“Coba lagi,” sahut mesin pencatat waktu kehadiran. Saya mengangkat jari telunjuk kanan saya. Saya ulangi lagi prosedur yang sama: menempelkan jari telunjuk kanan. Kali ini saya pastikan sidik jari saya terbaca sensor mesin. “Terima kasih,” sahut mesin itu. Di monitor mini mesin tersebut tampak angka 06:25.
Selasa (04/02/2025) pagi yang cerah. Secerah wajah Bintang yang menyambut saya di depan pintu kelas 2.
“Oh, hari ini Mas Bintang piket penyambutan, ya?”
“Iya, Bu,” jawab Bintang, sembari salim.
“Mas Bintang diantar siapa tadi?” selidik saya.
“Papa.”
Bintang adalah anak yang pertama datang. Bahkan, mendahului saya. Sebenarnya, Bintang terjadwal piket hari Senin. Namun, Bintang belum bisa melaksanakan tugasnya karena ia datang pukul 06.50 hari itu. Tersepakati, petugas piket penyambutan diharapkan sudah tiba di sekolah sebelum 06.45.
Sejak 20 Januari 2025, petugas penyambutan dibantu oleh anak-anak. Dengan sistem piket. Tiap-tiap kelas mendelegasikan dua anak setiap harinya.
Selasa ini, Bintang berupaya untuk melunasi “utangnya”. Dan ia berhasil. Bahkan melampaui harapan. Mendapati fakta ini, saya merenung. Tidak mudah menjadi Bintang. Setidaknya, ada beberapa tahap yang harus ia lalui.
Pertama, Bintang harus sadar bahwa Senin itu ia gagal menepati tanggung jawabnya. Bersyukur, Bintang segera menyadari kealpaannya. Setelah sadar bahwa ia salah, Bintang pun mencari cara agar bisa memperbaiki kesalahannya. Bisa jadi, setelahnya, Bintang menceritakan kegundahannya kepada orang tuanya.
Tak dimungkiri, kehadiran anak ke sekolah sangat bergantung pada orang tuanya. Keberhasilan Bintang tiba di sekolah sebelum 06.30 pasti berkat dukungan penuh orang tuanya. Terbukti pada percakapan saya dan Bintang di atas.

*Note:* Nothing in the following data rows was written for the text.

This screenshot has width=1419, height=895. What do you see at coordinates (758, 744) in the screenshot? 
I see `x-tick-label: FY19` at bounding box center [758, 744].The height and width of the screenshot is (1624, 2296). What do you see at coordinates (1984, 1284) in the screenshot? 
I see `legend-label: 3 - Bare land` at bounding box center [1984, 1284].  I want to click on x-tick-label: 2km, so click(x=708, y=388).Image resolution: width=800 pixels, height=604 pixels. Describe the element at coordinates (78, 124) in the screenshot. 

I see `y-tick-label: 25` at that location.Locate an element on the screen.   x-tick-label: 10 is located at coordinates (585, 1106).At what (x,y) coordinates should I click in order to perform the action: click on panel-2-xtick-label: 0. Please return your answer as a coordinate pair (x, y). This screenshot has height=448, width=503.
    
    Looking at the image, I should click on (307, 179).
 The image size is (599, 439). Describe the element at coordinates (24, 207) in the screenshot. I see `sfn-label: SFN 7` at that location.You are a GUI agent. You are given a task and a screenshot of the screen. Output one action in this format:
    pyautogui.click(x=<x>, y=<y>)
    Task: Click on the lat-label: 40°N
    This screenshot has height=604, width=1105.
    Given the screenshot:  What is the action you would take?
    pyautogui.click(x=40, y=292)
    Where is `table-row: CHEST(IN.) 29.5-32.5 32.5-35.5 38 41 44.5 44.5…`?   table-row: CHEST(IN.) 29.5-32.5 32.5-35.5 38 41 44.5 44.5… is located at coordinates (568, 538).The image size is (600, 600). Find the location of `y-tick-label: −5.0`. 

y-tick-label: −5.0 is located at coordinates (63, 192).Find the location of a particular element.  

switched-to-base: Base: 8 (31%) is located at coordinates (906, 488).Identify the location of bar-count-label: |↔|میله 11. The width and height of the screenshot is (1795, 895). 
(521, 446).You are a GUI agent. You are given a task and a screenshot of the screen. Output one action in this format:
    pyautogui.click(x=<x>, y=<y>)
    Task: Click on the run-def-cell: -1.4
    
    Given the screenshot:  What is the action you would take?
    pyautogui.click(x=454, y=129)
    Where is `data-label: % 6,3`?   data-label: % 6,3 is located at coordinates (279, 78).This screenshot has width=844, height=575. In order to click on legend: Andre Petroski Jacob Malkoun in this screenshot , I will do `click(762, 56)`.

Dari yang mulanya salah, Bintang akhirnya sadar. Tak hanya berhenti hingga sadar saja, Bintang gigih mengusahakan agar bisa menunaikan kewajibannya. Terdapat proses refleksi dan evaluasi yang Bintang lakukan. Kembali, dari seorang Bintang yang masih kecil, saya belajar! Terima kasih, Nak.